Stored items:
- - -

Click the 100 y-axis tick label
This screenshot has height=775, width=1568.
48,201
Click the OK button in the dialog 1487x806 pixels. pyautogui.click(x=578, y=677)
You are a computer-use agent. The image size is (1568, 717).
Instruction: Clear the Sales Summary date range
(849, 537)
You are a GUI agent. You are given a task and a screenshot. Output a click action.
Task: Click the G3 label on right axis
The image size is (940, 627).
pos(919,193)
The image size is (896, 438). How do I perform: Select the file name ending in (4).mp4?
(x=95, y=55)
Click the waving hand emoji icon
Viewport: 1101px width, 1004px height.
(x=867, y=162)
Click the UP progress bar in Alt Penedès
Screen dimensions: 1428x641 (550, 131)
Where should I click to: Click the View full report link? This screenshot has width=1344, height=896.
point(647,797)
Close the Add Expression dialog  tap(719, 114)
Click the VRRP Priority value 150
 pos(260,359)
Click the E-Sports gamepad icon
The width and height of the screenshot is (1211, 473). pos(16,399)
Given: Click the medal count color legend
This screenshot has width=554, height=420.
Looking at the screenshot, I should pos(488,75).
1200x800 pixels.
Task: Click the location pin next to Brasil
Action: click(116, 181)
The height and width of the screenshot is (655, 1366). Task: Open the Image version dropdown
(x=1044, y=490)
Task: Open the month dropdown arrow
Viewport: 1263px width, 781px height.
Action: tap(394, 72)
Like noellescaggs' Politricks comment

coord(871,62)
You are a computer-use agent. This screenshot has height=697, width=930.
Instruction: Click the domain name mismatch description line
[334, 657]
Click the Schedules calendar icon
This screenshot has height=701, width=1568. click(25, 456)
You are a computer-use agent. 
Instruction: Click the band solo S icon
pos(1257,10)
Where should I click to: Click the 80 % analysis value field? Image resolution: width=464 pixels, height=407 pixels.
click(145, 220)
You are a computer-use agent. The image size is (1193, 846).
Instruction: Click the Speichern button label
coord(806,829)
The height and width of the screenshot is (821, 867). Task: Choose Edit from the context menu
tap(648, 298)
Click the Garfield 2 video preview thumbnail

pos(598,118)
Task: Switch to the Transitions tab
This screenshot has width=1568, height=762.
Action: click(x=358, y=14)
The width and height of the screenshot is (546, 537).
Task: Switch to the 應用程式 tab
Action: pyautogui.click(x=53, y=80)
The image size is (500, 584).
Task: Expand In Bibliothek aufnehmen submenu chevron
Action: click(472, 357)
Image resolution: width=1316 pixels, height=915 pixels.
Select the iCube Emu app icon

- - -

■ Problem description
Output the records exactly.

■ Task answer
Click the 100 y-axis tick label
This screenshot has height=775, width=1568.
48,201
Click the OK button in the dialog 1487x806 pixels. pyautogui.click(x=578, y=677)
You are a computer-use agent. The image size is (1568, 717).
Instruction: Clear the Sales Summary date range
(849, 537)
You are a GUI agent. You are given a task and a screenshot. Output a click action.
Task: Click the G3 label on right axis
The image size is (940, 627).
pos(919,193)
The image size is (896, 438). How do I perform: Select the file name ending in (4).mp4?
(x=95, y=55)
Click the waving hand emoji icon
Viewport: 1101px width, 1004px height.
(x=867, y=162)
Click the UP progress bar in Alt Penedès
Screen dimensions: 1428x641 (550, 131)
Where should I click to: Click the View full report link? This screenshot has width=1344, height=896.
point(647,797)
Close the Add Expression dialog  tap(719, 114)
Click the VRRP Priority value 150
 pos(260,359)
Click the E-Sports gamepad icon
The width and height of the screenshot is (1211, 473). pos(16,399)
Given: Click the medal count color legend
This screenshot has width=554, height=420.
Looking at the screenshot, I should pos(488,75).
1200x800 pixels.
Task: Click the location pin next to Brasil
Action: click(116, 181)
The height and width of the screenshot is (655, 1366). Task: Open the Image version dropdown
(x=1044, y=490)
Task: Open the month dropdown arrow
Viewport: 1263px width, 781px height.
Action: tap(394, 72)
Like noellescaggs' Politricks comment

coord(871,62)
You are a computer-use agent. This screenshot has height=697, width=930.
Instruction: Click the domain name mismatch description line
[334, 657]
Click the Schedules calendar icon
This screenshot has height=701, width=1568. click(25, 456)
You are a computer-use agent. 
Instruction: Click the band solo S icon
pos(1257,10)
Where should I click to: Click the 80 % analysis value field? Image resolution: width=464 pixels, height=407 pixels.
click(145, 220)
You are a computer-use agent. The image size is (1193, 846).
Instruction: Click the Speichern button label
coord(806,829)
The height and width of the screenshot is (821, 867). Task: Choose Edit from the context menu
tap(648, 298)
Click the Garfield 2 video preview thumbnail

pos(598,118)
Task: Switch to the Transitions tab
This screenshot has width=1568, height=762.
Action: click(x=358, y=14)
The width and height of the screenshot is (546, 537).
Task: Switch to the 應用程式 tab
Action: pyautogui.click(x=53, y=80)
The image size is (500, 584).
Task: Expand In Bibliothek aufnehmen submenu chevron
Action: click(472, 357)
Image resolution: width=1316 pixels, height=915 pixels.
Select the iCube Emu app icon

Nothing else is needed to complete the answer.